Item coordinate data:
____________

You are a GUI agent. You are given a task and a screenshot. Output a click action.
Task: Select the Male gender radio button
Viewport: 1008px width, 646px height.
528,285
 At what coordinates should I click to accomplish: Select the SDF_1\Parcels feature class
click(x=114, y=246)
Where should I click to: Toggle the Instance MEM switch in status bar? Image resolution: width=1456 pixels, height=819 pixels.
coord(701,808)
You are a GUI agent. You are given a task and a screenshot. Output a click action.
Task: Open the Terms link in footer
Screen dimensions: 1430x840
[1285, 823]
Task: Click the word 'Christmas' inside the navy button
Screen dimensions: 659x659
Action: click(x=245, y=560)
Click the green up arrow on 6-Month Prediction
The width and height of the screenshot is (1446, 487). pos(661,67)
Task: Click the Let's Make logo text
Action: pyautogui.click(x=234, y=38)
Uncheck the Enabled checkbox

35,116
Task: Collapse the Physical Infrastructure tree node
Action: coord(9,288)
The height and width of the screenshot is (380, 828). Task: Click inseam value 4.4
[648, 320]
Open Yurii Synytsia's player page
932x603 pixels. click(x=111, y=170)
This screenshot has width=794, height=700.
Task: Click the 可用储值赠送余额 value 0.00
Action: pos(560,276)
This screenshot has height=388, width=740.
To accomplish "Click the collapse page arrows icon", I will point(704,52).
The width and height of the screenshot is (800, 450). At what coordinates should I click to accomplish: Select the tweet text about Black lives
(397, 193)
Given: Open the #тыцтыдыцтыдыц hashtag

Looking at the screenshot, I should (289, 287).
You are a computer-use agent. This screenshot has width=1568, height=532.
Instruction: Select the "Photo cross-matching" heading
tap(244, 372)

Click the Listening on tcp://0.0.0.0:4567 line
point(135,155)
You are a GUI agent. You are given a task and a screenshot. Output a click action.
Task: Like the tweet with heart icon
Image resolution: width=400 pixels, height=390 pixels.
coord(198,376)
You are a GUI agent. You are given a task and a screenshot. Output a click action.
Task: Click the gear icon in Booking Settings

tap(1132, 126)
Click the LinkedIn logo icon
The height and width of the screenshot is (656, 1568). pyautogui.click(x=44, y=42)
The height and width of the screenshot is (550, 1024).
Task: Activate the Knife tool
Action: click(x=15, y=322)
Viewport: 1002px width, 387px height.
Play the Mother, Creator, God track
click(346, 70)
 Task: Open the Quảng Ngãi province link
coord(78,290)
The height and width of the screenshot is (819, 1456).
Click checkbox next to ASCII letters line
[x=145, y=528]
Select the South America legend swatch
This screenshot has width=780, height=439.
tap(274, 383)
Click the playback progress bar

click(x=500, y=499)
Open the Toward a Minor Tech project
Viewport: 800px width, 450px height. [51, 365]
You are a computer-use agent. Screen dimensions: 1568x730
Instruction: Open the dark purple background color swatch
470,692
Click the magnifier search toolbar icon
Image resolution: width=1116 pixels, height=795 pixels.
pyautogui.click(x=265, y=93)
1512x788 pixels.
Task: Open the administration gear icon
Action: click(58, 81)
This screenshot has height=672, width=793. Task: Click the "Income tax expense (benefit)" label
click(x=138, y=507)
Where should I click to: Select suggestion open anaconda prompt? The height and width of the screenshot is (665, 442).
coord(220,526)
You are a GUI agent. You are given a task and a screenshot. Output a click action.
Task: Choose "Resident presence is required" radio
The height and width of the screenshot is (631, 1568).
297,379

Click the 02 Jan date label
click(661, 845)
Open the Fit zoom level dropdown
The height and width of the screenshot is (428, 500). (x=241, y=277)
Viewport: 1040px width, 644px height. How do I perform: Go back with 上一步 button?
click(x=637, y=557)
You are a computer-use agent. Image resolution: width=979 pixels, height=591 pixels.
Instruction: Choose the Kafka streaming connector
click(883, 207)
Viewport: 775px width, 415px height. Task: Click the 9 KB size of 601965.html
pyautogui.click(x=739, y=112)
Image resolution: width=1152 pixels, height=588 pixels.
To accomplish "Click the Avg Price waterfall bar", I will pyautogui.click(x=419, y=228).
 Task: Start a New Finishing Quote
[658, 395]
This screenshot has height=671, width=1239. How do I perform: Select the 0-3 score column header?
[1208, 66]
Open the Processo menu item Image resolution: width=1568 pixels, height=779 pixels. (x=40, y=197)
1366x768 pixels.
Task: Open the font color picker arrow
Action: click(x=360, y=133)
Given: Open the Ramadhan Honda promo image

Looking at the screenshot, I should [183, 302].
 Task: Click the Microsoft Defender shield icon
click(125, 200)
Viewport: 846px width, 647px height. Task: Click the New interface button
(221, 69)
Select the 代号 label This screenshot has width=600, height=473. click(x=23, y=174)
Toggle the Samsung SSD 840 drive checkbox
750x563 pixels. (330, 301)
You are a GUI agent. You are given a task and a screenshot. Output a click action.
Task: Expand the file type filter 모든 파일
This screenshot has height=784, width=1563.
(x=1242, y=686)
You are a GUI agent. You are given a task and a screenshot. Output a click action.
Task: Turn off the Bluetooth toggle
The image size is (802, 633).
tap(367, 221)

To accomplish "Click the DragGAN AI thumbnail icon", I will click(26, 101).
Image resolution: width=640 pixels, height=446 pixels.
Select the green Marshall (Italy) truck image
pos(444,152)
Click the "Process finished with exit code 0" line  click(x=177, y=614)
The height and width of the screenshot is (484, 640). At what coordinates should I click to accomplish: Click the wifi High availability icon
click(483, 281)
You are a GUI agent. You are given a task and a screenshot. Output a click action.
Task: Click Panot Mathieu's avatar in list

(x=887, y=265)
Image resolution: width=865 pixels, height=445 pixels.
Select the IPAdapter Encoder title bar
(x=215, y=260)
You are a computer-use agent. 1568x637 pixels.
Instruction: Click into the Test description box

____________

[Required work]: Please reproduce the entire listing above line for line, changing nothing.

[Problem solution]:
You are a GUI agent. You are given a task and a screenshot. Output a click action.
Task: Select the Male gender radio button
Viewport: 1008px width, 646px height.
528,285
 At what coordinates should I click to accomplish: Select the SDF_1\Parcels feature class
click(x=114, y=246)
Where should I click to: Toggle the Instance MEM switch in status bar? Image resolution: width=1456 pixels, height=819 pixels.
coord(701,808)
You are a GUI agent. You are given a task and a screenshot. Output a click action.
Task: Open the Terms link in footer
Screen dimensions: 1430x840
[1285, 823]
Task: Click the word 'Christmas' inside the navy button
Screen dimensions: 659x659
Action: click(x=245, y=560)
Click the green up arrow on 6-Month Prediction
The width and height of the screenshot is (1446, 487). pos(661,67)
Task: Click the Let's Make logo text
Action: pyautogui.click(x=234, y=38)
Uncheck the Enabled checkbox

35,116
Task: Collapse the Physical Infrastructure tree node
Action: coord(9,288)
The height and width of the screenshot is (380, 828). Task: Click inseam value 4.4
[648, 320]
Open Yurii Synytsia's player page
932x603 pixels. click(x=111, y=170)
This screenshot has width=794, height=700.
Task: Click the 可用储值赠送余额 value 0.00
Action: pos(560,276)
This screenshot has height=388, width=740.
To accomplish "Click the collapse page arrows icon", I will point(704,52).
The width and height of the screenshot is (800, 450). At what coordinates should I click to accomplish: Select the tweet text about Black lives
(397, 193)
Given: Open the #тыцтыдыцтыдыц hashtag

Looking at the screenshot, I should (289, 287).
You are a computer-use agent. This screenshot has width=1568, height=532.
Instruction: Select the "Photo cross-matching" heading
tap(244, 372)

Click the Listening on tcp://0.0.0.0:4567 line
point(135,155)
You are a GUI agent. You are given a task and a screenshot. Output a click action.
Task: Like the tweet with heart icon
Image resolution: width=400 pixels, height=390 pixels.
coord(198,376)
You are a GUI agent. You are given a task and a screenshot. Output a click action.
Task: Click the gear icon in Booking Settings

tap(1132, 126)
Click the LinkedIn logo icon
The height and width of the screenshot is (656, 1568). pyautogui.click(x=44, y=42)
The height and width of the screenshot is (550, 1024).
Task: Activate the Knife tool
Action: click(x=15, y=322)
Viewport: 1002px width, 387px height.
Play the Mother, Creator, God track
click(346, 70)
 Task: Open the Quảng Ngãi province link
coord(78,290)
The height and width of the screenshot is (819, 1456).
Click checkbox next to ASCII letters line
[x=145, y=528]
Select the South America legend swatch
This screenshot has width=780, height=439.
tap(274, 383)
Click the playback progress bar

click(x=500, y=499)
Open the Toward a Minor Tech project
Viewport: 800px width, 450px height. [51, 365]
You are a computer-use agent. Screen dimensions: 1568x730
Instruction: Open the dark purple background color swatch
470,692
Click the magnifier search toolbar icon
Image resolution: width=1116 pixels, height=795 pixels.
pyautogui.click(x=265, y=93)
1512x788 pixels.
Task: Open the administration gear icon
Action: click(58, 81)
This screenshot has height=672, width=793. Task: Click the "Income tax expense (benefit)" label
click(x=138, y=507)
Where should I click to: Select suggestion open anaconda prompt? The height and width of the screenshot is (665, 442).
coord(220,526)
You are a GUI agent. You are given a task and a screenshot. Output a click action.
Task: Choose "Resident presence is required" radio
The height and width of the screenshot is (631, 1568).
297,379

Click the 02 Jan date label
click(661, 845)
Open the Fit zoom level dropdown
The height and width of the screenshot is (428, 500). (x=241, y=277)
Viewport: 1040px width, 644px height. How do I perform: Go back with 上一步 button?
click(x=637, y=557)
You are a computer-use agent. Image resolution: width=979 pixels, height=591 pixels.
Instruction: Choose the Kafka streaming connector
click(883, 207)
Viewport: 775px width, 415px height. Task: Click the 9 KB size of 601965.html
pyautogui.click(x=739, y=112)
Image resolution: width=1152 pixels, height=588 pixels.
To accomplish "Click the Avg Price waterfall bar", I will pyautogui.click(x=419, y=228).
 Task: Start a New Finishing Quote
[658, 395]
This screenshot has height=671, width=1239. How do I perform: Select the 0-3 score column header?
[1208, 66]
Open the Processo menu item Image resolution: width=1568 pixels, height=779 pixels. (x=40, y=197)
1366x768 pixels.
Task: Open the font color picker arrow
Action: click(x=360, y=133)
Given: Open the Ramadhan Honda promo image

Looking at the screenshot, I should [183, 302].
 Task: Click the Microsoft Defender shield icon
click(125, 200)
Viewport: 846px width, 647px height. Task: Click the New interface button
(221, 69)
Select the 代号 label This screenshot has width=600, height=473. click(x=23, y=174)
Toggle the Samsung SSD 840 drive checkbox
750x563 pixels. (330, 301)
You are a GUI agent. You are given a task and a screenshot. Output a click action.
Task: Expand the file type filter 모든 파일
This screenshot has height=784, width=1563.
(x=1242, y=686)
You are a GUI agent. You are given a task and a screenshot. Output a click action.
Task: Turn off the Bluetooth toggle
The image size is (802, 633).
tap(367, 221)

To accomplish "Click the DragGAN AI thumbnail icon", I will click(26, 101).
Image resolution: width=640 pixels, height=446 pixels.
Select the green Marshall (Italy) truck image
pos(444,152)
Click the "Process finished with exit code 0" line  click(x=177, y=614)
The height and width of the screenshot is (484, 640). At what coordinates should I click to accomplish: Click the wifi High availability icon
click(483, 281)
You are a GUI agent. You are given a task and a screenshot. Output a click action.
Task: Click Panot Mathieu's avatar in list

(x=887, y=265)
Image resolution: width=865 pixels, height=445 pixels.
Select the IPAdapter Encoder title bar
(x=215, y=260)
You are a computer-use agent. 1568x637 pixels.
Instruction: Click into the Test description box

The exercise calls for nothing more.